++++ Data to use

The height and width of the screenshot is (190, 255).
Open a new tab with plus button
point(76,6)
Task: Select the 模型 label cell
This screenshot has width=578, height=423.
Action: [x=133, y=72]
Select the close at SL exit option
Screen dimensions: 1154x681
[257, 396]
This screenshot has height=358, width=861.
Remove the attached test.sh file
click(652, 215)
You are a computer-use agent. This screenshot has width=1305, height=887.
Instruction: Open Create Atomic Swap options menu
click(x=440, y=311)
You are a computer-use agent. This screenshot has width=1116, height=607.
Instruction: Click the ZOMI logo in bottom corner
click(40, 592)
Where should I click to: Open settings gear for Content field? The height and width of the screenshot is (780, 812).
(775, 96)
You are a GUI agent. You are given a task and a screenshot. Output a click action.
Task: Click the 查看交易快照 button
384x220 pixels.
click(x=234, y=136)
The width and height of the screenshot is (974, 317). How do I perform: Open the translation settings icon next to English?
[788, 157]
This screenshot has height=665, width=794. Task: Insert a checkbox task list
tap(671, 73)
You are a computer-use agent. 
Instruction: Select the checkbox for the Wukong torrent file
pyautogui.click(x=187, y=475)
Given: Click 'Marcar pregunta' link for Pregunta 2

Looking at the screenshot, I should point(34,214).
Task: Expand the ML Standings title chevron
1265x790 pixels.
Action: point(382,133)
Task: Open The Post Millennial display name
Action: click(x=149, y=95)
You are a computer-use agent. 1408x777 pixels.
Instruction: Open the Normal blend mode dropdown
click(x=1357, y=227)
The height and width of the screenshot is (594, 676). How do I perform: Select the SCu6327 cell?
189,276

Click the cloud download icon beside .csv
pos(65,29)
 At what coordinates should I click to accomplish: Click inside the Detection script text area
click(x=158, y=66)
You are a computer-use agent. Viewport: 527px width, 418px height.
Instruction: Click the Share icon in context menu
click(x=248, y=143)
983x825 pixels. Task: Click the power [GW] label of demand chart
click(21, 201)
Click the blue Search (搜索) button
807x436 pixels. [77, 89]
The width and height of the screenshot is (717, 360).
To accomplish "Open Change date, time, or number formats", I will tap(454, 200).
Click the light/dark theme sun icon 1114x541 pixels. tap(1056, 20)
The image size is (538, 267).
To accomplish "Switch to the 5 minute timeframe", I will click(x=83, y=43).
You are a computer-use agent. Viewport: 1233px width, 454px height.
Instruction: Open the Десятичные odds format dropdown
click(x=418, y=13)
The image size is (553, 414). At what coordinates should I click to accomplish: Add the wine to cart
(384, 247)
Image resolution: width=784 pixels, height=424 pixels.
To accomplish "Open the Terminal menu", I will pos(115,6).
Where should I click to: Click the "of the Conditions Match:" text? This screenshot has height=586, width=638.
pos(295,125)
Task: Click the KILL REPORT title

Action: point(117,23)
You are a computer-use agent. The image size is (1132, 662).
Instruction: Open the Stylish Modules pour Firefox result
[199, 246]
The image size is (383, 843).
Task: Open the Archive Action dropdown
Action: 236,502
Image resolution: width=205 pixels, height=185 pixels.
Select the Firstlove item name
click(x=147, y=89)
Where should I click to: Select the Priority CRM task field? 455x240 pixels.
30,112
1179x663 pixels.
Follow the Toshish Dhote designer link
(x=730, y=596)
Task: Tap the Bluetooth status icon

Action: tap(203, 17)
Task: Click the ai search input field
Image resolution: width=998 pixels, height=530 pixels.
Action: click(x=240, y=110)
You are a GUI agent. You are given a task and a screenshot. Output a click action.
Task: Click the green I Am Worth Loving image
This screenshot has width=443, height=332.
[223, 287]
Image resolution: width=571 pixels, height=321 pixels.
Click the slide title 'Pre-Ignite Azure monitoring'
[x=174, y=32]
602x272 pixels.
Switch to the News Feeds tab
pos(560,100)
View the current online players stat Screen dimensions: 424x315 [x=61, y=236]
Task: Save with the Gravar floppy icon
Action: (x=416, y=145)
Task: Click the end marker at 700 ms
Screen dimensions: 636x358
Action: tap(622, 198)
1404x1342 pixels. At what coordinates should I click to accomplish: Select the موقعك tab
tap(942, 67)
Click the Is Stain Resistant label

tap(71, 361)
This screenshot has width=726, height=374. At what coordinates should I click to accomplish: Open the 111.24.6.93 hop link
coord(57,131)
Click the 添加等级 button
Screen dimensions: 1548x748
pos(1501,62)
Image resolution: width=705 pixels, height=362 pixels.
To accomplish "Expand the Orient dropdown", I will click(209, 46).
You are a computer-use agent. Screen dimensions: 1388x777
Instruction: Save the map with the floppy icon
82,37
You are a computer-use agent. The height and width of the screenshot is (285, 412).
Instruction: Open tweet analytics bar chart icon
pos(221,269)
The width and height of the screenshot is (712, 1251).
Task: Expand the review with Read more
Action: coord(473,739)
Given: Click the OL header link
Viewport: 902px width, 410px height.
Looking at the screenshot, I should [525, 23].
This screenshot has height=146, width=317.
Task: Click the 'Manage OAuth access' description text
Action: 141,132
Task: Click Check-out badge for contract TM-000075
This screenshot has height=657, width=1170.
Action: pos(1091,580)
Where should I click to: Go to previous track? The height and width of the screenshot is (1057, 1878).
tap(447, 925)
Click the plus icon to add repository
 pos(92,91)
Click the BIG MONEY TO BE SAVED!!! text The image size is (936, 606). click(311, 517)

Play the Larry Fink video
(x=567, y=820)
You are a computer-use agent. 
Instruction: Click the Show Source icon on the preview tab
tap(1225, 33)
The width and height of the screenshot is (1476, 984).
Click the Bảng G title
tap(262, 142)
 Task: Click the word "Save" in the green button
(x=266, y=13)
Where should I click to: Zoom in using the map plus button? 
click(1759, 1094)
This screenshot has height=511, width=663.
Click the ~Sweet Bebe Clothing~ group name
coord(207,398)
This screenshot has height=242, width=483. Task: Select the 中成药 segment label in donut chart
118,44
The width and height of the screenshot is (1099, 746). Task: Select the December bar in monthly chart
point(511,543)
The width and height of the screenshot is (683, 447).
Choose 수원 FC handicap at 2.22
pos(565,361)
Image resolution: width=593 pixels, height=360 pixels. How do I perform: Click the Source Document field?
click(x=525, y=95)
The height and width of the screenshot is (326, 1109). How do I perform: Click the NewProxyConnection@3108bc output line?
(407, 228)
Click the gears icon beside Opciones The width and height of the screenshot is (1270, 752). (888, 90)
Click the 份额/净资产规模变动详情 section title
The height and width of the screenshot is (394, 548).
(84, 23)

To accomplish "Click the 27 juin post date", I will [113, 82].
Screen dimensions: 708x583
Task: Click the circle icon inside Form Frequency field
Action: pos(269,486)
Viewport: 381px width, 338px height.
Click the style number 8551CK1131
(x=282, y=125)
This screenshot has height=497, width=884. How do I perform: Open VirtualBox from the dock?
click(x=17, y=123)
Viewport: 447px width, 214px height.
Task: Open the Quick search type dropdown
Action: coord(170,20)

++++++++

What to work on: Print all of the records above again, line by line, with no changes.

Final answer:
The height and width of the screenshot is (190, 255).
Open a new tab with plus button
point(76,6)
Task: Select the 模型 label cell
This screenshot has width=578, height=423.
Action: [x=133, y=72]
Select the close at SL exit option
Screen dimensions: 1154x681
[257, 396]
This screenshot has height=358, width=861.
Remove the attached test.sh file
click(652, 215)
You are a computer-use agent. This screenshot has width=1305, height=887.
Instruction: Open Create Atomic Swap options menu
click(x=440, y=311)
You are a computer-use agent. This screenshot has width=1116, height=607.
Instruction: Click the ZOMI logo in bottom corner
click(40, 592)
Where should I click to: Open settings gear for Content field? The height and width of the screenshot is (780, 812).
(775, 96)
You are a GUI agent. You are given a task and a screenshot. Output a click action.
Task: Click the 查看交易快照 button
384x220 pixels.
click(x=234, y=136)
The width and height of the screenshot is (974, 317). How do I perform: Open the translation settings icon next to English?
[788, 157]
This screenshot has height=665, width=794. Task: Insert a checkbox task list
tap(671, 73)
You are a computer-use agent. 
Instruction: Select the checkbox for the Wukong torrent file
pyautogui.click(x=187, y=475)
Given: Click 'Marcar pregunta' link for Pregunta 2

Looking at the screenshot, I should point(34,214).
Task: Expand the ML Standings title chevron
1265x790 pixels.
Action: point(382,133)
Task: Open The Post Millennial display name
Action: click(x=149, y=95)
You are a computer-use agent. 1408x777 pixels.
Instruction: Open the Normal blend mode dropdown
click(x=1357, y=227)
The height and width of the screenshot is (594, 676). How do I perform: Select the SCu6327 cell?
189,276

Click the cloud download icon beside .csv
pos(65,29)
 At what coordinates should I click to accomplish: Click inside the Detection script text area
click(x=158, y=66)
You are a computer-use agent. Viewport: 527px width, 418px height.
Instruction: Click the Share icon in context menu
click(x=248, y=143)
983x825 pixels. Task: Click the power [GW] label of demand chart
click(21, 201)
Click the blue Search (搜索) button
807x436 pixels. [77, 89]
The width and height of the screenshot is (717, 360).
To accomplish "Open Change date, time, or number formats", I will tap(454, 200).
Click the light/dark theme sun icon 1114x541 pixels. tap(1056, 20)
The image size is (538, 267).
To accomplish "Switch to the 5 minute timeframe", I will click(x=83, y=43).
You are a computer-use agent. Viewport: 1233px width, 454px height.
Instruction: Open the Десятичные odds format dropdown
click(x=418, y=13)
The image size is (553, 414). At what coordinates should I click to accomplish: Add the wine to cart
(384, 247)
Image resolution: width=784 pixels, height=424 pixels.
To accomplish "Open the Terminal menu", I will pos(115,6).
Where should I click to: Click the "of the Conditions Match:" text? This screenshot has height=586, width=638.
pos(295,125)
Task: Click the KILL REPORT title

Action: point(117,23)
You are a computer-use agent. The image size is (1132, 662).
Instruction: Open the Stylish Modules pour Firefox result
[199, 246]
The image size is (383, 843).
Task: Open the Archive Action dropdown
Action: 236,502
Image resolution: width=205 pixels, height=185 pixels.
Select the Firstlove item name
click(x=147, y=89)
Where should I click to: Select the Priority CRM task field? 455x240 pixels.
30,112
1179x663 pixels.
Follow the Toshish Dhote designer link
(x=730, y=596)
Task: Tap the Bluetooth status icon

Action: tap(203, 17)
Task: Click the ai search input field
Image resolution: width=998 pixels, height=530 pixels.
Action: click(x=240, y=110)
You are a GUI agent. You are given a task and a screenshot. Output a click action.
Task: Click the green I Am Worth Loving image
This screenshot has width=443, height=332.
[223, 287]
Image resolution: width=571 pixels, height=321 pixels.
Click the slide title 'Pre-Ignite Azure monitoring'
[x=174, y=32]
602x272 pixels.
Switch to the News Feeds tab
pos(560,100)
View the current online players stat Screen dimensions: 424x315 [x=61, y=236]
Task: Save with the Gravar floppy icon
Action: (x=416, y=145)
Task: Click the end marker at 700 ms
Screen dimensions: 636x358
Action: tap(622, 198)
1404x1342 pixels. At what coordinates should I click to accomplish: Select the موقعك tab
tap(942, 67)
Click the Is Stain Resistant label

tap(71, 361)
This screenshot has width=726, height=374. At what coordinates should I click to accomplish: Open the 111.24.6.93 hop link
coord(57,131)
Click the 添加等级 button
Screen dimensions: 1548x748
pos(1501,62)
Image resolution: width=705 pixels, height=362 pixels.
To accomplish "Expand the Orient dropdown", I will click(209, 46).
You are a computer-use agent. Screen dimensions: 1388x777
Instruction: Save the map with the floppy icon
82,37
You are a computer-use agent. The height and width of the screenshot is (285, 412).
Instruction: Open tweet analytics bar chart icon
pos(221,269)
The width and height of the screenshot is (712, 1251).
Task: Expand the review with Read more
Action: coord(473,739)
Given: Click the OL header link
Viewport: 902px width, 410px height.
Looking at the screenshot, I should [525, 23].
This screenshot has height=146, width=317.
Task: Click the 'Manage OAuth access' description text
Action: 141,132
Task: Click Check-out badge for contract TM-000075
This screenshot has height=657, width=1170.
Action: pos(1091,580)
Where should I click to: Go to previous track? The height and width of the screenshot is (1057, 1878).
tap(447, 925)
Click the plus icon to add repository
 pos(92,91)
Click the BIG MONEY TO BE SAVED!!! text The image size is (936, 606). click(311, 517)

Play the Larry Fink video
(x=567, y=820)
You are a computer-use agent. 
Instruction: Click the Show Source icon on the preview tab
tap(1225, 33)
The width and height of the screenshot is (1476, 984).
Click the Bảng G title
tap(262, 142)
 Task: Click the word "Save" in the green button
(x=266, y=13)
Where should I click to: Zoom in using the map plus button? 
click(1759, 1094)
This screenshot has height=511, width=663.
Click the ~Sweet Bebe Clothing~ group name
coord(207,398)
This screenshot has height=242, width=483. Task: Select the 中成药 segment label in donut chart
118,44
The width and height of the screenshot is (1099, 746). Task: Select the December bar in monthly chart
point(511,543)
The width and height of the screenshot is (683, 447).
Choose 수원 FC handicap at 2.22
pos(565,361)
Image resolution: width=593 pixels, height=360 pixels. How do I perform: Click the Source Document field?
click(x=525, y=95)
The height and width of the screenshot is (326, 1109). How do I perform: Click the NewProxyConnection@3108bc output line?
(407, 228)
Click the gears icon beside Opciones The width and height of the screenshot is (1270, 752). (888, 90)
Click the 份额/净资产规模变动详情 section title
The height and width of the screenshot is (394, 548).
(84, 23)

To accomplish "Click the 27 juin post date", I will [113, 82].
Screen dimensions: 708x583
Task: Click the circle icon inside Form Frequency field
Action: pos(269,486)
Viewport: 381px width, 338px height.
Click the style number 8551CK1131
(x=282, y=125)
This screenshot has height=497, width=884. How do I perform: Open VirtualBox from the dock?
click(x=17, y=123)
Viewport: 447px width, 214px height.
Task: Open the Quick search type dropdown
Action: coord(170,20)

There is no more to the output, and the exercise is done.